Born and raised in San Francisco, Brown attended the California School of Fine Arts (later known as the San Francisco Art Institute) and was introduced to the Bay Area Figurative Movement through her mentor and teacher Elmer Bischoff. In her early works of this period, greatly inspired by Bischoff’s peers, including Richard Diebenkorn and David Park, Brown’s style emerged with expressive, thick-impastoed surfaces, treading between abstraction and figuration. Bischoff encouraged Brown to look beyond small details and academic rules in painting, to accept and learn from mistakes—his teaching style influenced Brown to pull directly from her own life events for her paintings. Her career quickly catapulted, garnering immediate institutional and critical recognition for her highly textured, tactile canvases. In 1957-1958, she was included in group exhibitions at the San Francisco Museum of Modern Art. In 1960, at just twenty-two years old, her painting, Thanksgiving Turkey, was acquired by the Museum of Modern Art, New York; her first solo exhibition in New York City opened; and she was the youngest artist included in the Whitney Museum’s Thirty American Painters Under Thirty-Six exhibition. In 1963, following the birth of her son with her second husband, fellow Bay Area artist Manuel Neri, Brown’s work was featured on the front cover of Artforum, lauding her as the face of the San Francisco art scene: “If there is a San Francisco style, a San Francisco attitude, that style, and that attitude can be found epitomized in [Brown’s] paintings” (P. Leider, “Joan Brown: Her Work Illustrates the Progress of a San Francisco Mood,” Artforum, vol. I, no. 12, June 1963, p. 28).

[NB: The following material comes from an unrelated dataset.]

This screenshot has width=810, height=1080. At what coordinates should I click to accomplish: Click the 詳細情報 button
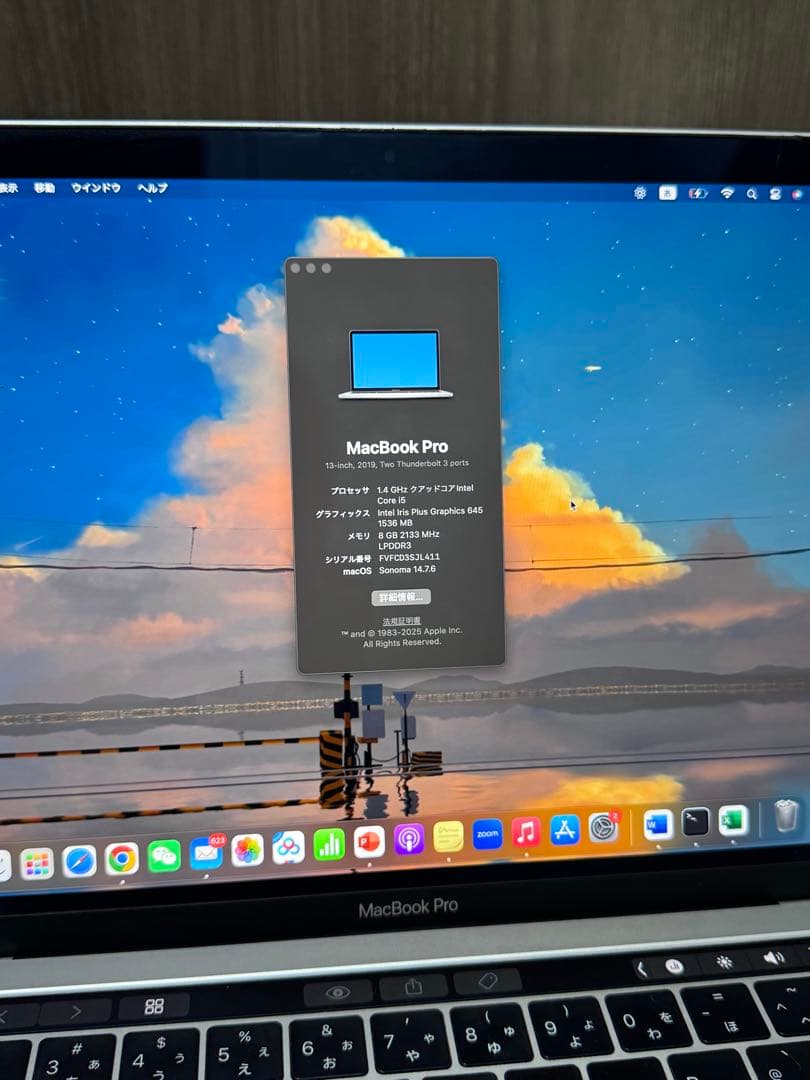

By the mid-1960s, Brown’s career was on a high—her decadent paintings, with figurative motifs emerging from swaths of thick paint that riffed on the Abstract Expressionist artists on the opposite coast, attracted frenzied collectors, institutional recognition, and commercial and academic success. Brown began feeling disenchanted, resenting how her work had become commodified and feeling as though her output was reduced to products to be churned out and sold. Weighing the benefits of comfortability afforded by commercial success with the integrity of being an “artist’s artist,” Brown was presented with an existential rift—in response, she shifted her artistic aesthetic to a more minimal approach, fracturing her relationship with her New York dealer over this change. A new wave of inspiration captured her attention a few years later; unable to find oil paint at her neighborhood art supply store, Brown bought enamel paint, often used for house painting, and quickly became enamored by its vibrancy and its ability to quickly dry. With newfound inspiration from the alternative materials she purchased on a whim, Brown approached painting again with newfound vigor, developing a graphic figurative style that marked a complete contrast from the impastoed, semi-abstracted works that catapulted her to early fame. With a flattened, illustrative approach, using bold black outlines and simplified forms that echo folk art, comic illustration, and non-Western art, After the Alcatraz Swim #2 embodies a stylized, almost surreal, quality, enhancing the psychological distance between Brown’s past trauma and present reflection.

In Brown’s paintings of her traumatic swim, a powerful tension emerges to the surface—beneath the bold colors, whimsical patterns, and playful forms lies a deeper narrative of struggle, resilience, and inner turmoil. Like a swimmer, whose smooth strokes on the surface hide the frenetic effort in the water below, After the Alcatraz Swim #2 conceals the emotional and physical struggle it represents.